Oh, parenthood, sometimes you are such a chore. Here are the top ten things I won't miss when the little birdies finally leave the nest:
- Cooking a healthy dinner that nobody eats. There’s nothing like spending time I don’t have preparing a healthy meal for the family, only to have the kids scream and cry that it is disgusting. How can you know it’s disgusting when you haven’t tasted it? My middle is known for physically gagging just by smelling a food she dislikes.
- Cooking a healthy dinner that everybody likes but then they are starving again in an hour, because the damn healthy food doesn’t keep you full. I don’t care how much protein and quinoa and veggies you tell me to eat. Without cheese and bread and copious amounts of chocolate, I’m hungry as a bear by bedtime. So it’s hard to argue with the kids when I’m secretly cramming down a buttered roll with my broccoli.
- Serving as the car DJ. Or, to be honest, driving at all when the kids are in the car. Driving while parenting is driving while impaired, which is unfortunate, since the kids always need to be driven somewhere. And then picked up from that somewhere. And then driven to the next somewhere. And then picked up. At which point they are starving and then you have to deal with dinner. See points number 1 and 2.
- Wading through the explosion of bags strewn by the door. We have a bag disorder. Swim bags and ballet bags and book bags and soccer bags and travel bags and sleeping bags and gym bags and Hebrew school bags. They haunt me. They find me in my sleep.
- The shoes piled up like a booby trap in the mudroom. I don’t know why we need an alarm. No one can open the door anyway. It’s always blocked by sneakers, flip flops, cowboy boots, cleats, crocs, clogs, flats, sandals, and running shoes. Yet somehow, when it’s time to leave the house five minutes ago, no one can find a pair of shoes. I cannot fathom it.

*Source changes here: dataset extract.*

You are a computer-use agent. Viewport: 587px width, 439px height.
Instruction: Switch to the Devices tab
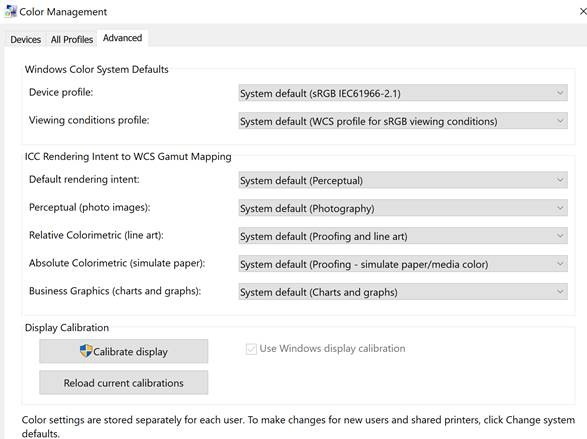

- The mounds and mounds and mounds of never-ending laundry; can’t we just live in a nudist colony? Even though I forbid the kids to put pajamas in the wash after one wearing, and even though we only wash bath towels once a week, and even though we spot clean items as often as possible -- There. Is. So. Much. Laundry. What really perplexes me is how the kids wear the same outfit every single day, but their entire wardrobe ends up in the laundry basket.
- The battles over homework. It might be easier to broker world peace than to convince a tired seven-year-old to do one worksheet. Here’s a math problem for you. Which quantity is greater? Forty-five-minutes spent moaning and thrashing and yelling about homework, or three minutes spent filling out a worksheet. Is this worth it? Seriously, is it? I can’t even.
- Serving as a walking garbage can when we are out and about. How is it that a child can walk right past a public garbage can and hand me a sticky, drippy yogurt tube? I. Am. Not. A. Garbage. Can. Whether the child is a toddler or a teen, she automatically hands me her garbage. Hold it yourself while we walk the ten feet to the next garbage can. Or at least be creative, like the time the youngest stashed an entire chocolate cupcake frosting-side-down in her Fro, saving it for a snack later.
- Year fourteen of not sleeping through the night. Don’t ask me for advice on sleep training, because I suck at it. My seven-year-old still sleeps in a sleeping bag next to my bed and wakes me every time she needs a tissue, a drink of water, or a cuddle. And on the rare night that she doesn’t wake me, my post-childbirth weak bladder wakes me. I fully blame the kids for that. Except for the one we adopted. She gets a pass. She is also the one who most often eats whatever I cook for dinner without a complaint. I like her the best.
- The nightly routine of “Mom, let me tell you everything in the universe that is ruining my life” at half-past bedtime. Ten o’clock at night after a full day of school and activities is not the time to solve your social problems. Why oh why do they wait until late at night -- when they are the most irrational and prone to hysteria-- to open up a conversation that could take three hours? I. Can’t. Even. Honey, just go to sleep. By the morning, you and your frenemy will be best friends again.
I have to stop here, because the list said Top Ten, not Top Twenty.
And let me reassure you that the list of reasons why I love being a mom would take pages and pages and pages. But, seriously, no one wants to hear about the good stuff. We parents bond over the hard parts and the messy parts and all the trivial irritating details of getting our kids through the day.
It’s in the daily struggles that we must find ways to connect. We don’t need someone to help us get through the wonderful parts. They are the reason we get up every day and do it all again. And again. Love is some kinda powerful motive.